Teya Vitu//November 13, 2018
The five-year journey to a “new” St. Luke’s McCall Medical Center awaits McCall city approval of design documents that St. Luke’s Health System submitted Oct. 23.
Construction is anticipated to start in spring or early summer on a two-story, 50,000-square-foot addition in the parking lot to the north of the existing hospital.
St. Luke’s is on a mission to replace a McCall hospital where nearly 50 percent of the structure is more than 60 years old and the other half is more than 20 years old. Numerous additions and renovations over the decades add up to a scenario where a public corridor has to be shut down when patients are transferred to and from the operating room and in-patient rooms.
St. Luke’s McCall expects to spend two years building the addition. Following that will be a renovation of the 15,000-square-foot addition from 1996. Then in about 2021-22, the oldest section of the hospital from 1956 will be demolished and replaced with surface parking, hospital administrator Sean McCallister said.
“We’re building for a minimum of 30 years out,” McCallister said. “We’ll have the opportunity to expand the footprint if and when needed.”
The hospital will more than double in size from about 30,000 square feet to 65,000 square feet in the $40 million project.

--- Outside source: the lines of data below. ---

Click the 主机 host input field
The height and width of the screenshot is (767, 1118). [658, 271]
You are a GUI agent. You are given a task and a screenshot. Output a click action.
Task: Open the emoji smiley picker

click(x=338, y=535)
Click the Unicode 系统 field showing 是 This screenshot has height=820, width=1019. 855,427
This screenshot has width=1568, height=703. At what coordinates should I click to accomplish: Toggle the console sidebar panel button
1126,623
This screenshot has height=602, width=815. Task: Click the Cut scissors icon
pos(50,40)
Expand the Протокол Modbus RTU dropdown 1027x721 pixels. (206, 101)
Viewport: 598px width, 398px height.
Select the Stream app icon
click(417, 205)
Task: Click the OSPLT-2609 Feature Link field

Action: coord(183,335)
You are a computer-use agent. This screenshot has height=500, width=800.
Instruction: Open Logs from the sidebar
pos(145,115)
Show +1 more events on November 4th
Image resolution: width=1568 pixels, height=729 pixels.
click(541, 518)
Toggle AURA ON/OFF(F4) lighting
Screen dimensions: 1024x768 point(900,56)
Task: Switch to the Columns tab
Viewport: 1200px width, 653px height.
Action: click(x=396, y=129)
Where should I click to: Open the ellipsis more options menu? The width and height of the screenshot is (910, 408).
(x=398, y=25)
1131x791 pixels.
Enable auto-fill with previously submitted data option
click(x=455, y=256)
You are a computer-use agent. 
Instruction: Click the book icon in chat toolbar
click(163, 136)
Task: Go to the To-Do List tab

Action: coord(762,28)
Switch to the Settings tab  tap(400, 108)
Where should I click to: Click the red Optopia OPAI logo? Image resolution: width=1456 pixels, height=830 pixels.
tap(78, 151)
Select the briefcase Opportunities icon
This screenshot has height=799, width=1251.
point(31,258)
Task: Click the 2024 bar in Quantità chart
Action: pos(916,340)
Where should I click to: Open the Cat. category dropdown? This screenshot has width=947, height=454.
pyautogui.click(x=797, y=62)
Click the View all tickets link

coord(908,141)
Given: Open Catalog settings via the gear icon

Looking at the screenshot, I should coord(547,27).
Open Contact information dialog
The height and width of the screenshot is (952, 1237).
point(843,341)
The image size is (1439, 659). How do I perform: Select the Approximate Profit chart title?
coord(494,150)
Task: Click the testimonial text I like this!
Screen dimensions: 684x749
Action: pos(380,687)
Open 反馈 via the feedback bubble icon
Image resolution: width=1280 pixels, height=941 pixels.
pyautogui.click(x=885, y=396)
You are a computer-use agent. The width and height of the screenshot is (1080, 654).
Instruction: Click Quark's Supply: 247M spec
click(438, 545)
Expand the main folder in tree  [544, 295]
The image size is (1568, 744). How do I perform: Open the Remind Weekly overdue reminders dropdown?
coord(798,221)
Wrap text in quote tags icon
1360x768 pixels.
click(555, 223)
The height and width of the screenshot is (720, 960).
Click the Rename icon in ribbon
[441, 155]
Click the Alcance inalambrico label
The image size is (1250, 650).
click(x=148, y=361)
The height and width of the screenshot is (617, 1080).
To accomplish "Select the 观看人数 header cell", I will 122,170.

The addition will have an eight-bay emergency department on the ground floor with a separate ambulance entrance and expanded medical imaging, laboratory and infusion departments.
The second floor will have 13 in-patient, single occupancy room. Shared rooms around the country are being eliminated in the hospital world. St. Luke’s McCall currently has three double-occupancy rooms.
The second floor also will have three operating rooms, two labor and delivery rooms, an obstetric triage room, and 10 pre- and post-operating recovery bays.
The “new” hospital will bring St. Luke’s to up-to-date modern standards with an ability to upgrade as medical advances come forward. A sharp eye is on specifically outfitting the hospital for telemedicine, which St. Luke’s McCall is already performing in an improvised manner.
“Our intent is to wire the facility in a way to incorporate telehealth even more so in the future,” McCallister said. “The only way to lower (health care) costs is to keep people out of the hospital. We want to assure that folks don’t have to be admitted to the hospital. This (new hospital) syncs up with our focus on health and wellness.”
The architect is Hummel Architects of Boise. St. Luke’s is its own general contractor.